Karen is a skilled emergency department (ED) nurse in a hospital that treats many trauma victims. In her personal life, she is struggling with issues of grief and loneliness and feels like “work is therapy because I can forget for a while.” One day she accidentally took home a discarded opiate. Feeling tired and unable to sleep, so she self-administered the morphine “just this once” to provide relief and some much-needed sleep. She tells herself she will not do it again. A week later, Karen purposely takes home and self-inject another morphine. Within a short period of time, she is diverting on a regular basis and realizes she will experience withdrawal unless she injects regularly. Karen finds herself working extra shifts, volunteering to medicate co-worker’s patients who need pain medications and isolating from other staff members in order to procure and use the drugs. Fellow nurses in the ED recognize something is wrong, but knowing how highly charged the department’s environment is, they assume it’s “just stress.” Karen’s supervisor, Ann, notices changes in Karen’s demeanor and behavior and decides to more closely monitor her practice. Ann also looks for medication irregularities or discrepancies, record falsifications, and any patterns of complaints by patients. The findings showed many narcotic discrepancies and patient pain complaints whenever Karen worked as their nurse. Following the hospital procedure and investigating the situation, Ann questions Karen about her performance and behavior.

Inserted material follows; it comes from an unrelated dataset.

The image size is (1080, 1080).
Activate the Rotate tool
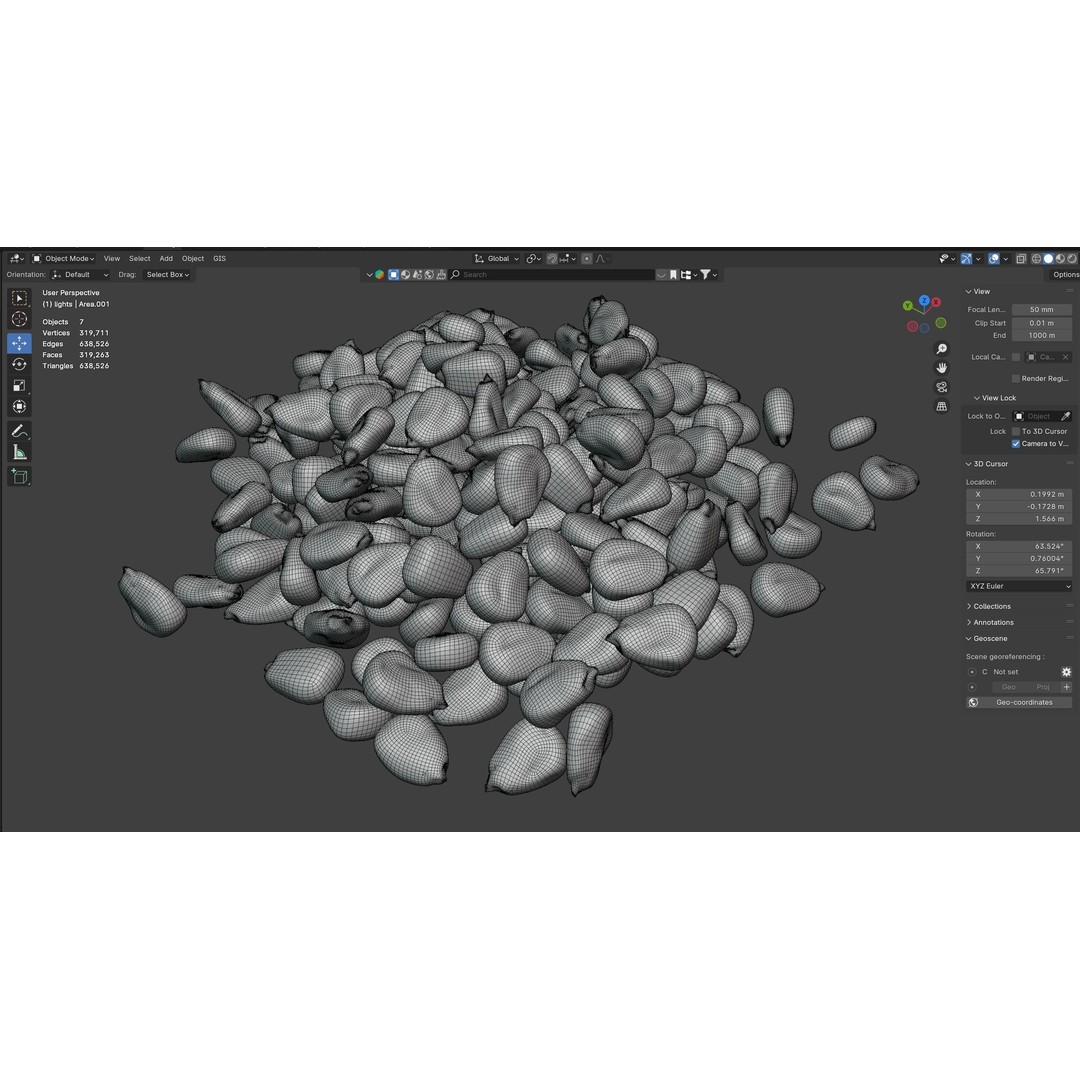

After reading the scenario, take some time to reflect on delegation, then answer substantively to the following questions.
Based on your knowledge of substance users, how would you expect Karen to initially respond?
How do you believe Karen’s manager should respond to Karen’s situation? Describe in detail.
Do you believe that Karen should be granted an option to return to work in the future?
Does treatment end for Karen after successfully completes the treatment program?